======== Information supplied ========
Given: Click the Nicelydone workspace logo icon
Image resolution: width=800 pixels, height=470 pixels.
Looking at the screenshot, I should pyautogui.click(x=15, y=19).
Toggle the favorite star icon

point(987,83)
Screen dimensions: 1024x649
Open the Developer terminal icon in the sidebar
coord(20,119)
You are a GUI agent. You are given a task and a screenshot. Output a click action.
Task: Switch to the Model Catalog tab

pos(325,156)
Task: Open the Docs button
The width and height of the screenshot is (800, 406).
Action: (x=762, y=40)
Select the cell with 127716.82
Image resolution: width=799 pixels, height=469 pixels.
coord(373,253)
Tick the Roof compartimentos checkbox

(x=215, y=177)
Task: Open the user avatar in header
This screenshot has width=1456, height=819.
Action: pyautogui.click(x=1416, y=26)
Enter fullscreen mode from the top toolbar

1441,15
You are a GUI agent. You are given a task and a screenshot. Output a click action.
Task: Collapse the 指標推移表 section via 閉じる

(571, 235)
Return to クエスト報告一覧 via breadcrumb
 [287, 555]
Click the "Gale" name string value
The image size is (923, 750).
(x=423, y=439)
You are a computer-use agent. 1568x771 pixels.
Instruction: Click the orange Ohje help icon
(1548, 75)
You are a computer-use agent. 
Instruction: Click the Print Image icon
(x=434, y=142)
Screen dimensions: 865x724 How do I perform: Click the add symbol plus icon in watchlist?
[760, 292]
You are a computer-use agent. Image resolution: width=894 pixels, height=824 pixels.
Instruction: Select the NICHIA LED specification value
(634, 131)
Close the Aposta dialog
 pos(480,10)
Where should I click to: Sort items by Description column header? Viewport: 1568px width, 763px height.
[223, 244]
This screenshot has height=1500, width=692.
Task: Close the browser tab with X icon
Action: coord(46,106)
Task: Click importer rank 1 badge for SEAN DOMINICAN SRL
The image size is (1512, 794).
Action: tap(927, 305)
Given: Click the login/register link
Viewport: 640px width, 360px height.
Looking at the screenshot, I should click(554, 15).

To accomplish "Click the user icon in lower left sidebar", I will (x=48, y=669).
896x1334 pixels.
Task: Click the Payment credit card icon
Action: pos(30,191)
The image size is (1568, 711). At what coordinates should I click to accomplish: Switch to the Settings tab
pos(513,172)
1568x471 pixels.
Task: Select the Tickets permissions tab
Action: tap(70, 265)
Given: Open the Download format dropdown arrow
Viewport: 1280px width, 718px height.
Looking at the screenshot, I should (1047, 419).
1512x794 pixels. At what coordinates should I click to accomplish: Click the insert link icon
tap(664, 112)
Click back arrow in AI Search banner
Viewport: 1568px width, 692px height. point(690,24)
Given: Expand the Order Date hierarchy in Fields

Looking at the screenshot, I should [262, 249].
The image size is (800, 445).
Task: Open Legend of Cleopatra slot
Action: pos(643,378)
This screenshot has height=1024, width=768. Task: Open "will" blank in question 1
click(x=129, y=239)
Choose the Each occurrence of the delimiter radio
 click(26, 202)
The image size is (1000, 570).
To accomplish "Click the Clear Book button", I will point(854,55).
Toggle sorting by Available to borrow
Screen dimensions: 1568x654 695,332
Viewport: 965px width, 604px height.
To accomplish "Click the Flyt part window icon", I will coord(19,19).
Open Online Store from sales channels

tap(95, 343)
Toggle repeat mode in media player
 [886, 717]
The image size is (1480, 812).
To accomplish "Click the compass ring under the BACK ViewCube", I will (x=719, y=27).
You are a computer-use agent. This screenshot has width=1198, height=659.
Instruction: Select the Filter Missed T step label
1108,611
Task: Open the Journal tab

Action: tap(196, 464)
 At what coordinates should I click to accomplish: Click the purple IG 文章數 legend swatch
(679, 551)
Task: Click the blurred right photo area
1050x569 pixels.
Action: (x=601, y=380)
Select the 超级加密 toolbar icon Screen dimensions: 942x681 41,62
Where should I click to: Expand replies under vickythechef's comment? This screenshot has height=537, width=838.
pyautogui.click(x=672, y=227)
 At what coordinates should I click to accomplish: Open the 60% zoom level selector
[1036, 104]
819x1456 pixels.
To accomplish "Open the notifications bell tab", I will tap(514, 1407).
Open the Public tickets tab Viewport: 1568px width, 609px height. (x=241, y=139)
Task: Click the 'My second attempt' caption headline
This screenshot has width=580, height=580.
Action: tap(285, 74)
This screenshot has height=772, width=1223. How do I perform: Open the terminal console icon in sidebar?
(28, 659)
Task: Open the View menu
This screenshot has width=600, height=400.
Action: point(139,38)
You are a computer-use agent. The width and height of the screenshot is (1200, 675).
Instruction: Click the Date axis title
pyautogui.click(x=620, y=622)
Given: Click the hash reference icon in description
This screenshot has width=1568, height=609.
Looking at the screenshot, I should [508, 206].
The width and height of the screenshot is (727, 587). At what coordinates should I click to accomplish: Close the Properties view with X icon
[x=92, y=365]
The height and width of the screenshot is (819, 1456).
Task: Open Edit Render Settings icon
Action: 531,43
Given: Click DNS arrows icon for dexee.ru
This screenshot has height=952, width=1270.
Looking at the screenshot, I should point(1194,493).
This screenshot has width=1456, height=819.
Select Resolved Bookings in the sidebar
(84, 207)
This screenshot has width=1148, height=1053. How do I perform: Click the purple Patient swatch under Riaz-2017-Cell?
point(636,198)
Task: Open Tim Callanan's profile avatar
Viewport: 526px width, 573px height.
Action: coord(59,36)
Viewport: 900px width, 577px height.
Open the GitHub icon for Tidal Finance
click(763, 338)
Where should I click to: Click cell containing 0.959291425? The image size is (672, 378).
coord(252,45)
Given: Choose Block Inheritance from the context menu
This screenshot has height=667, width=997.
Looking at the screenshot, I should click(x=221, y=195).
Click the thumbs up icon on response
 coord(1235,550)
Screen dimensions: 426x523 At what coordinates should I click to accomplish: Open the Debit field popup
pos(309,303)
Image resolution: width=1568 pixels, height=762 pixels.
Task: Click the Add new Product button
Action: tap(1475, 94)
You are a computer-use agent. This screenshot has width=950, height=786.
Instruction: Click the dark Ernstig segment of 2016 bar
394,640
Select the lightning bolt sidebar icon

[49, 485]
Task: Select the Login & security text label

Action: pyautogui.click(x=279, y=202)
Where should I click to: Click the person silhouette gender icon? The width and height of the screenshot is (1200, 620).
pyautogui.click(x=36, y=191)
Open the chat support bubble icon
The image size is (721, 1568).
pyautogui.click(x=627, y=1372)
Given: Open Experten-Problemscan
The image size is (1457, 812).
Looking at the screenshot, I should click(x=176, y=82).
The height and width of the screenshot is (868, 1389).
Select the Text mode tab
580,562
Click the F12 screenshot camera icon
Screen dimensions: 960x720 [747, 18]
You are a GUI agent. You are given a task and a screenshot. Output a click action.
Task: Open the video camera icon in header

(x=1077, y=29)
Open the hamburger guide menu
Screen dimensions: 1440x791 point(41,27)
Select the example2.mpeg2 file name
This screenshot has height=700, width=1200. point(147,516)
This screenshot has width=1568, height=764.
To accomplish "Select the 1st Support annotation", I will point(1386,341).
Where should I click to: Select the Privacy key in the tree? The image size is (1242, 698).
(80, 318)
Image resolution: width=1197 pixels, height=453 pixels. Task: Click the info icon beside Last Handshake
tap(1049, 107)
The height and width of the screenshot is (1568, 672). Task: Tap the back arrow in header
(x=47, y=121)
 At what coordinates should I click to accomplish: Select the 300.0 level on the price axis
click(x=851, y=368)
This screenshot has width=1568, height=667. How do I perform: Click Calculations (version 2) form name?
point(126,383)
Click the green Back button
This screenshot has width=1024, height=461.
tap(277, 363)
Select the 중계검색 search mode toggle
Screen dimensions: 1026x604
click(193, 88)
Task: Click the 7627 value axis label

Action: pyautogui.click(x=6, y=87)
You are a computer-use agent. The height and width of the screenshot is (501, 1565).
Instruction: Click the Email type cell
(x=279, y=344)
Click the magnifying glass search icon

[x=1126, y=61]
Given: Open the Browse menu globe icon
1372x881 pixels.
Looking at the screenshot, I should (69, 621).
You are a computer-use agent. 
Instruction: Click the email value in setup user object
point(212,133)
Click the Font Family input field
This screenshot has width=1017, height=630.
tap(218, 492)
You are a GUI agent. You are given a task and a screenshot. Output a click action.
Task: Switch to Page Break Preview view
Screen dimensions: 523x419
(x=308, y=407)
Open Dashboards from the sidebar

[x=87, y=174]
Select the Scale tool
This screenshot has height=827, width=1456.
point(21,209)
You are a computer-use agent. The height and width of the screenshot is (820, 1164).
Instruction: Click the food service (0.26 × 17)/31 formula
========
● **Task goal**: Copy the records word for word, from the line with "Given: Open the Download" to the line with "Viewport: 1568px width, 692px", both lines included.

● **Answer in full**:
Given: Open the Download format dropdown arrow
Viewport: 1280px width, 718px height.
Looking at the screenshot, I should (1047, 419).
1512x794 pixels. At what coordinates should I click to accomplish: Click the insert link icon
tap(664, 112)
Click back arrow in AI Search banner
Viewport: 1568px width, 692px height. point(690,24)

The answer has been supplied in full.